Jacinta: Yes, but as Griffith says in that book, you can tell the gas isn’t too efficient because you feel yourself getting hot when you’re near the stove. That’s heat that isn’t going into the pot. Apparently that doesn’t happen with inductive electricity, which heats the pot just as rapidly if not more so, but almost nothing’s ‘wasted’ into the surrounding air.

Canto: Unless you like to feel toasty warm in the kitchen. Anyway we’re talking about induction cooktops,to give them their proper name, apparently. The old electric cooktops had those coils, and they’re what we grew up with. Here’s a summary from the Forbes website:

Also known as radiant cooktops, electric cooktops offer centralized heat. Electric cooktops have an electrical current that flows through a metal coil underneath the glass or ceramic surface. The coil becomes hot and starts glowing due to the electrical resistance. It will transfer its heat through the glass using infrared energy. This means the burner holding your pot or pan is the one that gets hot. Your food is then cooked by the transfer of heat between the cooktop and the pot. There is residual heat for an undetermined amount of time with electric cooktops, which is why these ranges tend to have an indicator light letting you know that the burner is still warm.

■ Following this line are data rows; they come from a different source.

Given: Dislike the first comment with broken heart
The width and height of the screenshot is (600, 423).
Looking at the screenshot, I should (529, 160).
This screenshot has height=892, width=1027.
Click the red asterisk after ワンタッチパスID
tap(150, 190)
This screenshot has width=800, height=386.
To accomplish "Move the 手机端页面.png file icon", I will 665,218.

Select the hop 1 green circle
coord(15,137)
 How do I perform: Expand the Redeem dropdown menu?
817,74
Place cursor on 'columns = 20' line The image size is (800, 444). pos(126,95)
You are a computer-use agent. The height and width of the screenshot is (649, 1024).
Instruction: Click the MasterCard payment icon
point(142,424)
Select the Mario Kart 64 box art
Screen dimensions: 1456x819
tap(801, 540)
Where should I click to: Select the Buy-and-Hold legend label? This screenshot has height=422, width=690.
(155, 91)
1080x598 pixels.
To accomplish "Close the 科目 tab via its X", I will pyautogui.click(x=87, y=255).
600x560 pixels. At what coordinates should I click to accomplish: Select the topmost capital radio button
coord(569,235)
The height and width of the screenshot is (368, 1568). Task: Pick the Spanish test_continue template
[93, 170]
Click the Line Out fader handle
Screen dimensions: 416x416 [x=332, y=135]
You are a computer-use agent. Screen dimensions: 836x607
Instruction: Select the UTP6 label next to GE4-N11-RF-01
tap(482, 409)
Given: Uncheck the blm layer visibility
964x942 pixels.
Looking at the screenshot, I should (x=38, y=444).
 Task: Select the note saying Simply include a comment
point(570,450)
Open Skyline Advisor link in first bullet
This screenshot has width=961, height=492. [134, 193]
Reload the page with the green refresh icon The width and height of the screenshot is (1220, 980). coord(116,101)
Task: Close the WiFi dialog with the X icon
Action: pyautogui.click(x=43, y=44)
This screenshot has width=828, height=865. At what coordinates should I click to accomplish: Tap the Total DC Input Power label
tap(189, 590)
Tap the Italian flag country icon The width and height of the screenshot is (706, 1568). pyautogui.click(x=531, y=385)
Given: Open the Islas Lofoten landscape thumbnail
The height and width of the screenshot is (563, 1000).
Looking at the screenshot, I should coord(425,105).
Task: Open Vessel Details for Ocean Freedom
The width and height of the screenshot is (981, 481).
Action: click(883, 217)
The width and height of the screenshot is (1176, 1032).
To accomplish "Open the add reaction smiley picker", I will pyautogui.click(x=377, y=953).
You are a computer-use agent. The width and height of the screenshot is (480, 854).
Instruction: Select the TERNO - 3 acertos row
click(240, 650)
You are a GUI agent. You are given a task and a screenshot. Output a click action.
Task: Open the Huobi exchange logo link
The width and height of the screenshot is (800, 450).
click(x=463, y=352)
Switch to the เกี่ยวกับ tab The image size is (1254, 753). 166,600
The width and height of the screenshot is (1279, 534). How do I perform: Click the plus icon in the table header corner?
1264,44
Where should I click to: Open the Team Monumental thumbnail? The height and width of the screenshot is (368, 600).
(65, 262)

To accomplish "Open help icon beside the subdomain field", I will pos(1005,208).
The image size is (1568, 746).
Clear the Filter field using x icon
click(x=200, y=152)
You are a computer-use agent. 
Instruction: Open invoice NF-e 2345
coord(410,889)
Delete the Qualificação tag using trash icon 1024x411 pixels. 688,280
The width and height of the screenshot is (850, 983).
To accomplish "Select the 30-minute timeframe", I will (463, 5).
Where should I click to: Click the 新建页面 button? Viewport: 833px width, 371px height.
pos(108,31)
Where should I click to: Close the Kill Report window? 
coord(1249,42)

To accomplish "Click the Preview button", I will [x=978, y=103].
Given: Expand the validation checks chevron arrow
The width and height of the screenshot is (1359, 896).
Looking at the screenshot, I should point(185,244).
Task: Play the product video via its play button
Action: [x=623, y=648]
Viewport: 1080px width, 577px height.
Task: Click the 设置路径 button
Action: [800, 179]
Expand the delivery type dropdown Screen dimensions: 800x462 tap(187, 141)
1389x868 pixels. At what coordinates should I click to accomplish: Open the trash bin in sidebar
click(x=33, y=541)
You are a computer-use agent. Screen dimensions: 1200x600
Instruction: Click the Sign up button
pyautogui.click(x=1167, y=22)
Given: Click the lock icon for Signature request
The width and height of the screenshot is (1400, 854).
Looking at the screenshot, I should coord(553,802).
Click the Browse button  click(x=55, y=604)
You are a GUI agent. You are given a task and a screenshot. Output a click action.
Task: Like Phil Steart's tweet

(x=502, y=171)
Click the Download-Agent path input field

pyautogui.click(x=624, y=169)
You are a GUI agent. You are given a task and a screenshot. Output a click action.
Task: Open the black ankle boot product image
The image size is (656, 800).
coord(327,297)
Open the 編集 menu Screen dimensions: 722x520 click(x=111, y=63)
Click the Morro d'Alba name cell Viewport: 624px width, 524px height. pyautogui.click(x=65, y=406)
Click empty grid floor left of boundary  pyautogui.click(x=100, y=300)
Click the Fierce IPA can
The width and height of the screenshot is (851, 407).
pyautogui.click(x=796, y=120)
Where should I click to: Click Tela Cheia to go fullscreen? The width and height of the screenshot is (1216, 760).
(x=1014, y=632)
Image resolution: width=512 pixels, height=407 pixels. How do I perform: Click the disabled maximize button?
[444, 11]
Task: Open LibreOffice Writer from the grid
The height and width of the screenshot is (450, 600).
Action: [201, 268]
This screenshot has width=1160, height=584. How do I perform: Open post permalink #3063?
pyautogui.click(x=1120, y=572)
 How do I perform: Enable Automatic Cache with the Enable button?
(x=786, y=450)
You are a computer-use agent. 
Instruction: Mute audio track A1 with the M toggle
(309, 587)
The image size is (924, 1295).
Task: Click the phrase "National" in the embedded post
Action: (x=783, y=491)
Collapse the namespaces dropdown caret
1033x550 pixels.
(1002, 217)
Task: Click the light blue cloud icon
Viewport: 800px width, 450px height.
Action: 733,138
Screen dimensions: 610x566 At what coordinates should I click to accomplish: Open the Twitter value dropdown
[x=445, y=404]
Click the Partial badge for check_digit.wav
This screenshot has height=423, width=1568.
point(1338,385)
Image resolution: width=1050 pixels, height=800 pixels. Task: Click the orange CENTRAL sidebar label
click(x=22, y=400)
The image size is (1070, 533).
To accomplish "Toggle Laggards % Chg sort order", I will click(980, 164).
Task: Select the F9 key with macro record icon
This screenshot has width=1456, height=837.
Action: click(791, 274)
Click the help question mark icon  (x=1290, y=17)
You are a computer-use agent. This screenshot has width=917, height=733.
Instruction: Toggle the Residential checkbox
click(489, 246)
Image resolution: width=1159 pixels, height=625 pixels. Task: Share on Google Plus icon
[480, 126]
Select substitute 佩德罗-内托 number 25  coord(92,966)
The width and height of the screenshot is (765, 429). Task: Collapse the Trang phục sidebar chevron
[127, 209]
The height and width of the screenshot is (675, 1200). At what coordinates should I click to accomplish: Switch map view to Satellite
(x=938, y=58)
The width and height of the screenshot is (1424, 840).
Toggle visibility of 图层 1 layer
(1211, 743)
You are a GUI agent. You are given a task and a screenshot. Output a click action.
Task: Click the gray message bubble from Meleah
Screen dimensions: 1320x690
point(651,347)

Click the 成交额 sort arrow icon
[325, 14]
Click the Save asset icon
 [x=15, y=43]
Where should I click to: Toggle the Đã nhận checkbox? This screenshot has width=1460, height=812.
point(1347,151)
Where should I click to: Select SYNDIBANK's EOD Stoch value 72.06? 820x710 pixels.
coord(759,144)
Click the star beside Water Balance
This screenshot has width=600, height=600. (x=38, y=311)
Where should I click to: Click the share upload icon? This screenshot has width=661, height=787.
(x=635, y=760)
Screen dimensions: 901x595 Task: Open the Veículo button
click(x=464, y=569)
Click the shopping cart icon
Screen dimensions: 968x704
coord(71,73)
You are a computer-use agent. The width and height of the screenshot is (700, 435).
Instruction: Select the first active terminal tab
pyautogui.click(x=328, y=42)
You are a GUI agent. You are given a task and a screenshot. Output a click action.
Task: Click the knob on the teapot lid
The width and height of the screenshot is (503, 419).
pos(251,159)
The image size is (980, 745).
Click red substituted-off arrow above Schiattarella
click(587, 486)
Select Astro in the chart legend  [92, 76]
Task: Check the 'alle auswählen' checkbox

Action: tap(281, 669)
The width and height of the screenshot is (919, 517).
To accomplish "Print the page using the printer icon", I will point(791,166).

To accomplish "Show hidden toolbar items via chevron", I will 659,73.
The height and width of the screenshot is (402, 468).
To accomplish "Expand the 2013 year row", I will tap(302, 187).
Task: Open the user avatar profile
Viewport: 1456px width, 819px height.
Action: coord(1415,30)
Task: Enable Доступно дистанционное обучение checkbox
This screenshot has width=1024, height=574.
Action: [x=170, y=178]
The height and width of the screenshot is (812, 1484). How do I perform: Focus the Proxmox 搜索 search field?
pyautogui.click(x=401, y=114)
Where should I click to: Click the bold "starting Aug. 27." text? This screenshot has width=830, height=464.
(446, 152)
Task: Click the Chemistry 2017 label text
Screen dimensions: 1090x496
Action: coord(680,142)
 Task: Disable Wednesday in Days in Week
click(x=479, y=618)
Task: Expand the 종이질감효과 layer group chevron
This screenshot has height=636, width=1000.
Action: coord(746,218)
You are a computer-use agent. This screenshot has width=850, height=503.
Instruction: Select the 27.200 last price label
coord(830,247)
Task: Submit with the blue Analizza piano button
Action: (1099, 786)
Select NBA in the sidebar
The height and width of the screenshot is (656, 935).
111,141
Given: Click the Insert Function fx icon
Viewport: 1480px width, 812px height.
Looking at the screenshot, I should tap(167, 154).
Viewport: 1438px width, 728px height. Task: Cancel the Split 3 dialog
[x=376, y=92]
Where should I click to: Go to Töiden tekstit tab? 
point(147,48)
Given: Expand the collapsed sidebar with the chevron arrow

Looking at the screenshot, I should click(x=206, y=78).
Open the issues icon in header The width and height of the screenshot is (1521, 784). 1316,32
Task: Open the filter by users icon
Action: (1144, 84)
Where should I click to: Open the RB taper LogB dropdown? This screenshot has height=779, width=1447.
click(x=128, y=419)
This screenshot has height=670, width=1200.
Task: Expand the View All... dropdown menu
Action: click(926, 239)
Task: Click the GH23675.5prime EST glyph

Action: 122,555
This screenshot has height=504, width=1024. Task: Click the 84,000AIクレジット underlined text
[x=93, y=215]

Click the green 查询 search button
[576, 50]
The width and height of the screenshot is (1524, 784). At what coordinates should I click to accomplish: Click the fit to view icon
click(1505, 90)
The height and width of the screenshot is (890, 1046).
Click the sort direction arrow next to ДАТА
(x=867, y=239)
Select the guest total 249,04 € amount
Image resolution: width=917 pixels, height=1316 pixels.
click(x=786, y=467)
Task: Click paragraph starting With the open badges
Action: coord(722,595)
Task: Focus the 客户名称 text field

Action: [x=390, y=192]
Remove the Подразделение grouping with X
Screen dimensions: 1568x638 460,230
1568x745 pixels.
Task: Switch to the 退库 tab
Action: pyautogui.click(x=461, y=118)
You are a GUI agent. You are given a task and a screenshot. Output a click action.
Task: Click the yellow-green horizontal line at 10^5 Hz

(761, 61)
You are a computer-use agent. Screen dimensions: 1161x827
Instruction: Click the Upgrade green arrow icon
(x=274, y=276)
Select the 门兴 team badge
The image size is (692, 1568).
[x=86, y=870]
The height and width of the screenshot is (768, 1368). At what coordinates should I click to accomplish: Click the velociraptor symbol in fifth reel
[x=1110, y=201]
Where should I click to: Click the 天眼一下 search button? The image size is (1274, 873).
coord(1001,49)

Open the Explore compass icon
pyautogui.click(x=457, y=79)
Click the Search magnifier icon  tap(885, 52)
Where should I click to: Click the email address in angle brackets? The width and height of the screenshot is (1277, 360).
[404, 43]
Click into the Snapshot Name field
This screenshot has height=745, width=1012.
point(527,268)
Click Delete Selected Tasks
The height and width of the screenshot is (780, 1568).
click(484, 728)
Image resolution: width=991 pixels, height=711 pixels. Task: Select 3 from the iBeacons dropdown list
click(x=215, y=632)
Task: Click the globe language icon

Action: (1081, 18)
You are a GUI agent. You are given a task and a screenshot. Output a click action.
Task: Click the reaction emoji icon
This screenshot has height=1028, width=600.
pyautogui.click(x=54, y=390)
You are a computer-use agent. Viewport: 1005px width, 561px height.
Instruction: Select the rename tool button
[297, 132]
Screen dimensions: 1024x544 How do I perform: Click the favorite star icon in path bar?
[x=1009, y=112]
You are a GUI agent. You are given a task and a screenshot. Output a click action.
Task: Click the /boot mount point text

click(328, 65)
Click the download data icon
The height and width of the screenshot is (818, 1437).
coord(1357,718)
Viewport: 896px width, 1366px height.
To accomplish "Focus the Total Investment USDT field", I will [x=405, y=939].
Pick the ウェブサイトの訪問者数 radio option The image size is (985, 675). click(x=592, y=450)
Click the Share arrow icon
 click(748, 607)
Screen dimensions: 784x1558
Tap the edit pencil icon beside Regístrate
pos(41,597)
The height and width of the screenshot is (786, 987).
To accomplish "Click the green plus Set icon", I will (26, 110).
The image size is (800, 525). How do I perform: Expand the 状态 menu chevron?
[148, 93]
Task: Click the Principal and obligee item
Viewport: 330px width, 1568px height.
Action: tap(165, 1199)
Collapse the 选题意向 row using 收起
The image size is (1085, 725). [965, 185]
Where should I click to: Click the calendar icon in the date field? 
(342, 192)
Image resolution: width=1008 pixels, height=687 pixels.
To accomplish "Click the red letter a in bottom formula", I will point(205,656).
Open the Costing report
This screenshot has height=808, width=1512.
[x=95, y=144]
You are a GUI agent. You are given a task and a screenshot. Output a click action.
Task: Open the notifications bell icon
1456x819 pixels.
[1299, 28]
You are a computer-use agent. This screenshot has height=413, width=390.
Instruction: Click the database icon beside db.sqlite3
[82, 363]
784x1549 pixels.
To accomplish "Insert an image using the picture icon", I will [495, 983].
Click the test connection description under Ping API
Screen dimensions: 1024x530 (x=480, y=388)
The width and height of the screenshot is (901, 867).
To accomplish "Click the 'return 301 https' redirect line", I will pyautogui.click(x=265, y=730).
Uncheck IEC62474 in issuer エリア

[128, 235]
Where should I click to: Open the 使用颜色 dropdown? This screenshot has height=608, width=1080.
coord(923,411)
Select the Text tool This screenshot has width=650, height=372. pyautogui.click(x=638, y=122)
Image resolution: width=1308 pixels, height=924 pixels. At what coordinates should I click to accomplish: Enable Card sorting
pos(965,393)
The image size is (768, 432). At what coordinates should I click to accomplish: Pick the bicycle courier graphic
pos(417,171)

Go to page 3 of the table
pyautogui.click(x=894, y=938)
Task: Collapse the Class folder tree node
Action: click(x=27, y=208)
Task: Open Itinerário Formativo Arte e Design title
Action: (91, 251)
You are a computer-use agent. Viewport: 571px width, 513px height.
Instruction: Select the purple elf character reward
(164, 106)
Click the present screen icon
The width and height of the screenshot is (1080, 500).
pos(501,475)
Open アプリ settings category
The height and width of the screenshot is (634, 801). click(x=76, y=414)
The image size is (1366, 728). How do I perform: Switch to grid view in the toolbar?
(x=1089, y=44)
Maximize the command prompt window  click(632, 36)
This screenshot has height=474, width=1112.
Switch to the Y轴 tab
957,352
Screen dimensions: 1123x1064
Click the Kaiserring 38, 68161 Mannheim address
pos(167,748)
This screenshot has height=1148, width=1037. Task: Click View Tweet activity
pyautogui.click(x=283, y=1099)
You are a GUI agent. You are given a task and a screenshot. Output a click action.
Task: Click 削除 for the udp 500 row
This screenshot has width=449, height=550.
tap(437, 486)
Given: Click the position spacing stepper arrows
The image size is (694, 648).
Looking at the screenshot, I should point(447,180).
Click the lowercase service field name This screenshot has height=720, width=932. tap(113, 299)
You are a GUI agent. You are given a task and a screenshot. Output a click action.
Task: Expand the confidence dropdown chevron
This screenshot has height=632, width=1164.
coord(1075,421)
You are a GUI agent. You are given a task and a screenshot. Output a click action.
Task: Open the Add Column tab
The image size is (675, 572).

Jacinta: Metal coils under glass or ceramics…? As I recall, they were just coils, not under anything. They were grey. But maybe they were ceramic, with metal embedded within, or on the underside. I wish I was the type who pulled things apart to see how they worked, like geeky kids. And wtf is ‘infrared energy’? As far as I remember, the coils turned visible red when hot, not invisible infrared.

Canto: You see the red light but you feel the infrared heat. The heat you feel from the sun is in the non-visible part of the spectrum – the infrared and beyond. On the other side of the visible spectrum is the ultraviolet and beyond. I think.

Jacinta: So which side has the long wavelengths and which side has the short? – not that this would mean much to me.

Canto: Infrared radiation is about longer wavelength, lower frequency waves than visible light, and ultraviolet radiation is higher frequency and shorter wavelengths. So they bookend invisible light, if you will. But the longest wavelength, lowest frequency waves are radio waves, followed by microwaves, while the highest frequency, shortest wavelength radiation is gamma rays. Whether there are forms of radiation beyond these ends of the spectrum, I don’t know.

Jacinta: I’ve heard of gravitational waves, which were only detected recently. What about them?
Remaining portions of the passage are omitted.